On Mon, 21 Feb 2005, Steven Boswell II wrote:
> >If you have a progressive frame in 4:2:0, then
> >the first chroma line is the average from lines 1
> >and 2. The second chroma line is the average of
> >3 and 4.
Right - for 4:2:0. The "average from lines 1 and 2" and 'lines 3 and
4' are the ":0" of 4:2:0. 4:1:1 is not subsampled vertically.
> So, if I have a DV file of a 3-2 pulldown of a
If you have a DV file you have 4:1:1 data and not 4:2:0 so there's
no chroma line switching needed.
> 24fps source, and I want to convert it back to
> 24fps, I first have to swap lines 2 & 3 of every 4
> lines of the 4:1:1 color, in order to get the
> progressive-frame color to come out right.
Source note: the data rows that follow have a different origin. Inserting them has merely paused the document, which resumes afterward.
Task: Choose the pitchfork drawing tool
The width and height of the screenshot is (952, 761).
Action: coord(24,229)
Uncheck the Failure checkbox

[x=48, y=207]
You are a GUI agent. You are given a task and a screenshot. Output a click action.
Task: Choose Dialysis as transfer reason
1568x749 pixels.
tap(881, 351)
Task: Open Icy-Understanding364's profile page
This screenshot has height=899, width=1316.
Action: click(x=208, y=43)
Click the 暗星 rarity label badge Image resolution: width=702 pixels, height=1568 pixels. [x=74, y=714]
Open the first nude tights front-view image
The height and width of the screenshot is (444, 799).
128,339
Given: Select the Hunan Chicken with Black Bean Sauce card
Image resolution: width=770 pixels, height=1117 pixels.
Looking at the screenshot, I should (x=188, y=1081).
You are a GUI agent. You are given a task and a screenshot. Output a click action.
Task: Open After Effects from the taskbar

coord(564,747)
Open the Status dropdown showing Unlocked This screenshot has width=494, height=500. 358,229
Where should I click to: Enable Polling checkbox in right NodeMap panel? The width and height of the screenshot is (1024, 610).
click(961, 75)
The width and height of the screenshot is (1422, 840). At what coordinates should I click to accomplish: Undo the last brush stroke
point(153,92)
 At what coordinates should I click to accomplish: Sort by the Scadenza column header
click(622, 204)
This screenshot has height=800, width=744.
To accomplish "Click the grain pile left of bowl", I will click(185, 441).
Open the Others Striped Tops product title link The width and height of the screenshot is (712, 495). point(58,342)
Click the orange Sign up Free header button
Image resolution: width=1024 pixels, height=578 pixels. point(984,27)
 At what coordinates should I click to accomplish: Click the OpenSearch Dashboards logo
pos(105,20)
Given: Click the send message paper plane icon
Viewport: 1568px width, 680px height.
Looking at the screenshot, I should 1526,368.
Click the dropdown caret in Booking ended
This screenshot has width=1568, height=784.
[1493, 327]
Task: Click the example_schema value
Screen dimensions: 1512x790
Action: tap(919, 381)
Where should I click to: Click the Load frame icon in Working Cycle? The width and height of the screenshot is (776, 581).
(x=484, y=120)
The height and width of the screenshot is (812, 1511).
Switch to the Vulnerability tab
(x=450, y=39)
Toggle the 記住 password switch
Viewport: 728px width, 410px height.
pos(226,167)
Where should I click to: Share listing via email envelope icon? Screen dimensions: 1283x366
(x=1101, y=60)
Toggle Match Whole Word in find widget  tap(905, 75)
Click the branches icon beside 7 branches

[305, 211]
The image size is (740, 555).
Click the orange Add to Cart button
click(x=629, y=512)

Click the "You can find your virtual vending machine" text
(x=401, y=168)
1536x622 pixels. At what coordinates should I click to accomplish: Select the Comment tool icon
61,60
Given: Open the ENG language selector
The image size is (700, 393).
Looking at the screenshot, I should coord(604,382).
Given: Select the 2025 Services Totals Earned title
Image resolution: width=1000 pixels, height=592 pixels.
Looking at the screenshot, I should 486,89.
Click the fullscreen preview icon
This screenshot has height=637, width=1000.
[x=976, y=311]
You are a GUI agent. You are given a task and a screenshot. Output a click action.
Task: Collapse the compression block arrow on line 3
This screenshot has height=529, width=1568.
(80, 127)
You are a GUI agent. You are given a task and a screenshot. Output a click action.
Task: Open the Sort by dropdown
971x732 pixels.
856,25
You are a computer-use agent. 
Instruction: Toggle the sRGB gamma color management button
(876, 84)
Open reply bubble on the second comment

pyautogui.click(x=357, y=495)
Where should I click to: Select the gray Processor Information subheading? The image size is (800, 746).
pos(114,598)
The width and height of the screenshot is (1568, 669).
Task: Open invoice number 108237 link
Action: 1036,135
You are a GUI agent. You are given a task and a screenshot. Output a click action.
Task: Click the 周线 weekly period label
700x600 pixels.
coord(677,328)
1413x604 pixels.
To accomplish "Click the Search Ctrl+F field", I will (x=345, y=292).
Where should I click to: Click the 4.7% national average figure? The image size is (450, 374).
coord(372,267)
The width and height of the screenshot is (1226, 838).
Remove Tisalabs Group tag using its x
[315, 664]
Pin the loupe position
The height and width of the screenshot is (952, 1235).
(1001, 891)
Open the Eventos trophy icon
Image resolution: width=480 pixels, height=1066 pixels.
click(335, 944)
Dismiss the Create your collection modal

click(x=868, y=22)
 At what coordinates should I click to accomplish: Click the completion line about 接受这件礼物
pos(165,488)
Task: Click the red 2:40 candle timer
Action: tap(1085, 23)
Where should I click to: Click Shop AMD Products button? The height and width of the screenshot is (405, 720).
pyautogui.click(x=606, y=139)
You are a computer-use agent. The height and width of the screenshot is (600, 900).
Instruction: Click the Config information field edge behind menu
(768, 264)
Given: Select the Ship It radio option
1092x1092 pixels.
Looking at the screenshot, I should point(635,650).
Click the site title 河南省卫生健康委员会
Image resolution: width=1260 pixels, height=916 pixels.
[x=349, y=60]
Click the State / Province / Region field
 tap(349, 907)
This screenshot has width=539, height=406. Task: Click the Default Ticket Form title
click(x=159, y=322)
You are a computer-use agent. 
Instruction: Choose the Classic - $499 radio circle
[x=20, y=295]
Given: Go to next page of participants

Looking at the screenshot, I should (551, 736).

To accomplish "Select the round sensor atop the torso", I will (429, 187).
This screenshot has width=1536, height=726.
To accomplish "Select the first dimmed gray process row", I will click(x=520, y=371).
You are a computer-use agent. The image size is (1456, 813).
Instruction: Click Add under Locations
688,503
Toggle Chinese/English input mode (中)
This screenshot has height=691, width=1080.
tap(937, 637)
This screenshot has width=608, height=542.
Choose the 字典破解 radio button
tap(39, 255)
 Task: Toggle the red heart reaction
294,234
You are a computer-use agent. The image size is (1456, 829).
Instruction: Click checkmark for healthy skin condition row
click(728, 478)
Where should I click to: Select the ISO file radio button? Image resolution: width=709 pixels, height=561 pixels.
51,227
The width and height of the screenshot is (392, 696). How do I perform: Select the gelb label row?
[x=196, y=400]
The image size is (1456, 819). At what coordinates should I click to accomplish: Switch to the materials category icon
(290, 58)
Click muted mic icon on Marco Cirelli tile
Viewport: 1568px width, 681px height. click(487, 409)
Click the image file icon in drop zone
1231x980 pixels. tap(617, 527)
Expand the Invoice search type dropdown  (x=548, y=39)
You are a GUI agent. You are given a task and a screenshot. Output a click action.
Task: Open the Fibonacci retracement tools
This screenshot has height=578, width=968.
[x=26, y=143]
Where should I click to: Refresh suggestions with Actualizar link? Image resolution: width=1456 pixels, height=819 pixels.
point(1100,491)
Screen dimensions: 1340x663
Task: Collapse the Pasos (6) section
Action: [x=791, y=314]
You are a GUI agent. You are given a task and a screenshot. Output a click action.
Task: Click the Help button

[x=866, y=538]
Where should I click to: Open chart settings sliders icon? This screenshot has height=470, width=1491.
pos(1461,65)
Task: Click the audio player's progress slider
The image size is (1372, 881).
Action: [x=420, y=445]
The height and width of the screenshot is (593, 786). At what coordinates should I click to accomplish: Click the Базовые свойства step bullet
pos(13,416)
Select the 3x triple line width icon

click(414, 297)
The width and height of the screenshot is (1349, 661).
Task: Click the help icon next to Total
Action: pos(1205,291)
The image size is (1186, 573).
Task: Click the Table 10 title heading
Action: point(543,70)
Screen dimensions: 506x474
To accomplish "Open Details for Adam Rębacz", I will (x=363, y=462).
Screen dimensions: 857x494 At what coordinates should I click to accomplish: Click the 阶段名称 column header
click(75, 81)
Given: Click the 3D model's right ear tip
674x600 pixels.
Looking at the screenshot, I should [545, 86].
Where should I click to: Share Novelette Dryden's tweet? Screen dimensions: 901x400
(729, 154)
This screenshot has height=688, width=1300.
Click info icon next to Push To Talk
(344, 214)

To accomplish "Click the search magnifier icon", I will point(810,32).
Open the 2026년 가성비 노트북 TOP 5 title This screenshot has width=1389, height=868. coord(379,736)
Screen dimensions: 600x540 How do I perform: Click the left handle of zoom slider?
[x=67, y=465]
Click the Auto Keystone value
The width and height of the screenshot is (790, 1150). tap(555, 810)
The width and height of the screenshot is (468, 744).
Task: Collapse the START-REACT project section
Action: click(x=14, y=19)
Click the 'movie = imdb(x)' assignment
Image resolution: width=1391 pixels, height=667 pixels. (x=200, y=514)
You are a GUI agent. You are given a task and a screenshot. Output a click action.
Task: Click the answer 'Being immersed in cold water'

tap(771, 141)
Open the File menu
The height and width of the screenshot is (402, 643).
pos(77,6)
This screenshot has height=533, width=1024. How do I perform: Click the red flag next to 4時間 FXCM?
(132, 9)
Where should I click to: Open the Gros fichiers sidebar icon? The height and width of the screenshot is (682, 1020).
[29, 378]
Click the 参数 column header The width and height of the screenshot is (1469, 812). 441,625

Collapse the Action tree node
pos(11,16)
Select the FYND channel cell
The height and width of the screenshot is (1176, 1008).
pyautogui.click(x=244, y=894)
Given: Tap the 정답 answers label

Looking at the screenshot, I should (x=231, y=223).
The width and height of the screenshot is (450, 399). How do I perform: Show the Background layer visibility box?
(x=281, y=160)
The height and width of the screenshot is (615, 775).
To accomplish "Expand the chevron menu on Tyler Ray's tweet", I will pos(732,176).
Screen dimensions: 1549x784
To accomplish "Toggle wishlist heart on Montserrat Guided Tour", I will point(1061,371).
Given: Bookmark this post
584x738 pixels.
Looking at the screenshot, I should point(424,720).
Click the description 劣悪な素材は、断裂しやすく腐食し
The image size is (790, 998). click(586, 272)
With 4:1:1 all that I think is needed is to undo the 2:3 pulldown to
get rid of the repeated fields. That will give you a 24 (well,
24000/1001 ;)) 4:1:1 progressive image. Then later on when you
convert to 4:2:0 y4mscaler will do the right thing with respect to
the chroma.
> >Of course - but I got a headache the last time I
> >looked at the sources :)
>
> Eeek...I hope the author responds & gives us an idea
> of how feasible this is.
It shouldn't be _too_ hard to use the chroma subsampling numbers
from the stream in place of hardcoded divide by 2 and 4. Perhaps
getting yuvkineco handling 4:1:1 data will be sufficient.